**Text block**.
* START *

If the Stop Dangerous Sanctuary Cities Act passes, it could set a dangerous precedent that would allow the federal government to nationalize the police and limit local authority to manage their police departments.
Local officials have historically been responsible for managing local police departments in the United States, and officials in more than 19,000 cities and towns currently play a significant role in how their police officers protect and serve their residents. The majority of these departments are in small cities and towns, and they often have only a handful of officers to protect their communities. Local officials work closely with their city’s law enforcement officials to ensure police officers have the support, resources and training they need to serve their communities with honor, integrity, moral character and courage.
However, this could radically change if Congress passes legislation that would make local police officers “employees of the federal government” and give them the authority to detain people that could be in the country illegally.
With more than 91 Republican co-sponsors in the House and 25 Republican co-sponsors in the Senate, the Stop Dangerous Sanctuary Cities Act (H.R. 400/S. 87) would make local police officers federal agents to enforce federal immigration laws. According to the bill’s authors, Representative Diane Black (R-TN-6) and Senator Pat Toomey (R-PA), the purpose of making local police officers federal agents is to provide them legal protection if someone files a lawsuit to challenge the legality of detaining them without probable cause and judicial warrant.
Passage of this legislation will set a very dangerous precedent and continue to erode our federalist system in which the U.S. Constitution ensures the power to police is left to state and local governments. Giving the federal government the authority to make local police officers federal agents undermines the role of local elected officials in managing their police departments and erodes the trust residents place on local officials to protect and serve their communities.
The legislation specifically targets a city “that has a statute, policy or practice in effect that prohibits or restricts 1) information sharing about an individual’s immigration status, or 2) compliance with a lawfully-issued detainer request or notification of release request.” The legislation would bar the city from receiving grants administered through the Economic Development Assistance Program and the Community Development Block Grant Program.
If the city wants to continue to receive grants through these programs, it will be forced to make its police officers federal agents of the Department of Homeland Security (DHS) and comply with any DHS detainer request.

* END *

**To be done**.
1: Summarize the passage on the Stop Dangerous Sanctuary Cities Act in two sentences.
2: Write a continuation of the passage on the Stop Dangerous Sanctuary Cities Act, picking up after its final sentence.

**Recorded information**.
* START *

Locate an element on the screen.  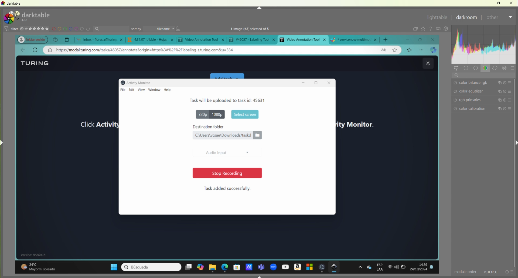
windows details is located at coordinates (36, 255).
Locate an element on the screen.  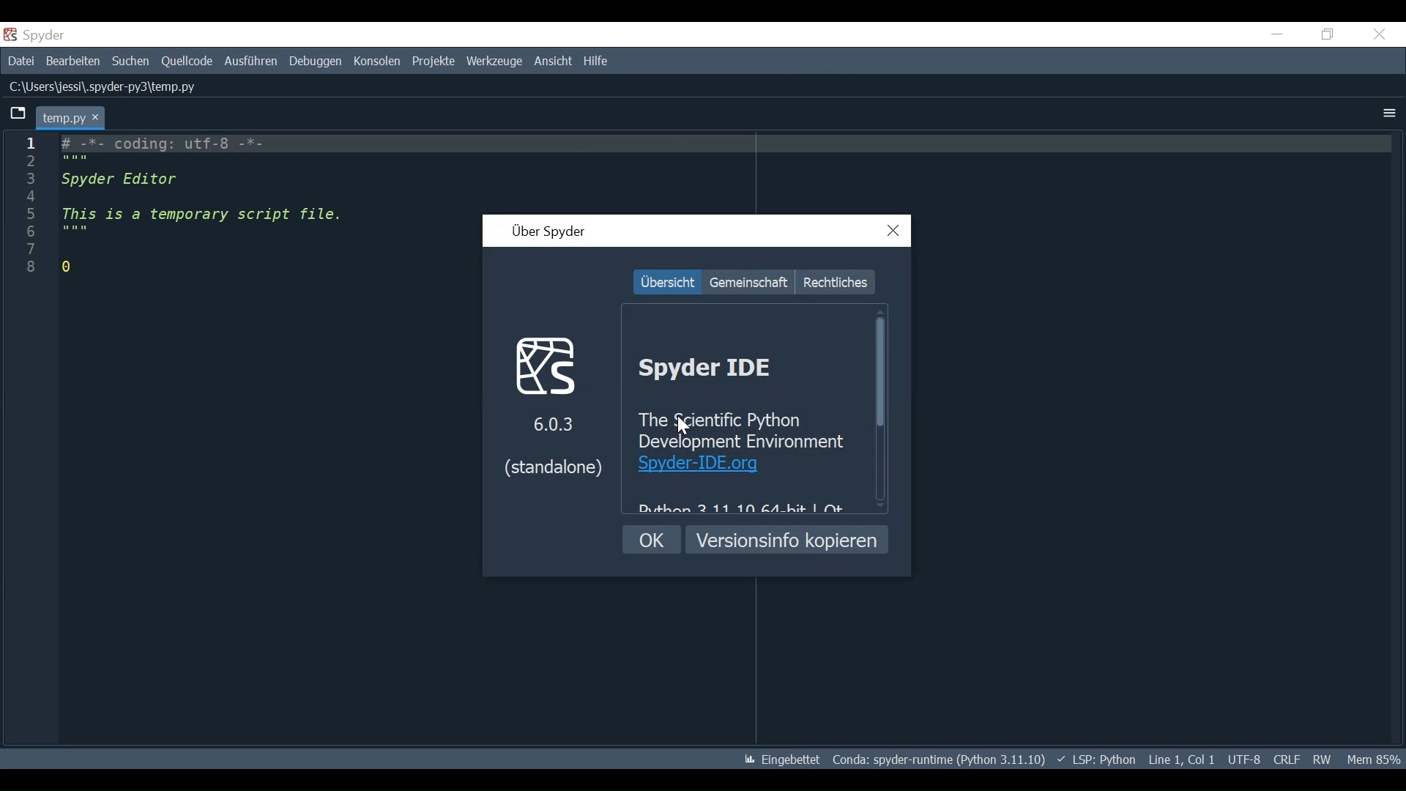
File Permissions is located at coordinates (1323, 759).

* END *

**Set of answers**.
1: The Stop Dangerous Sanctuary Cities Act (H.R. 400/S. 87) would make local police officers federal agents to enforce federal immigration laws, and it would cut cities that restrict information sharing or detainer compliance off from Economic Development Assistance Program and Community Development Block Grant funds unless their officers become DHS agents. The passage warns that passing it would set a dangerous precedent, erode the federalist system that leaves policing to state and local governments, and undermine local officials' role in managing their police departments.

2:
If passed into law, this legislation (as it is currently written) could face significant Constitutional challenges, as it may violate the Tenth Amendment, which reserves powers not delegated to the federal government to the state. It is the sole responsibility of the federal government to detain, prosecute and deport individuals who violate federal immigration laws.
At a time when local governments are working to strengthen police-community relations, build trust, advance initiatives to increase economic mobility, and live out their values of inclusion and equity, legislative proposals to make local police officers federal agents are particularly troubling and counterproductive. An attempt by Congress to shift the federal responsibility of enforcing federal immigration laws to local police is an unfunded mandate that diverts critical resources from local government programs, compromises public safety, and hinders local efforts to work with immigrant communities.
NLC’s long-standing position is that measures requiring cities to use local law enforcement resources to enforce federal immigration laws are unfunded mandates that impose additional disproportionate responsibilities on local law enforcement, increase financial liability on local governments, and ultimately move us further from our foundational principles of federalism.
Instead of making local police officers federal agents, Congress should work with local governments to find a solution to our broken immigration system that respects the principles of local control, effectively enforces current immigration law, and creates a process whereby undocumented immigrants currently living in our cities may earn legalized status.
Interested in learning more about this topic? Read The Federal Government Needs to Fix the Immigration System — Not Cities.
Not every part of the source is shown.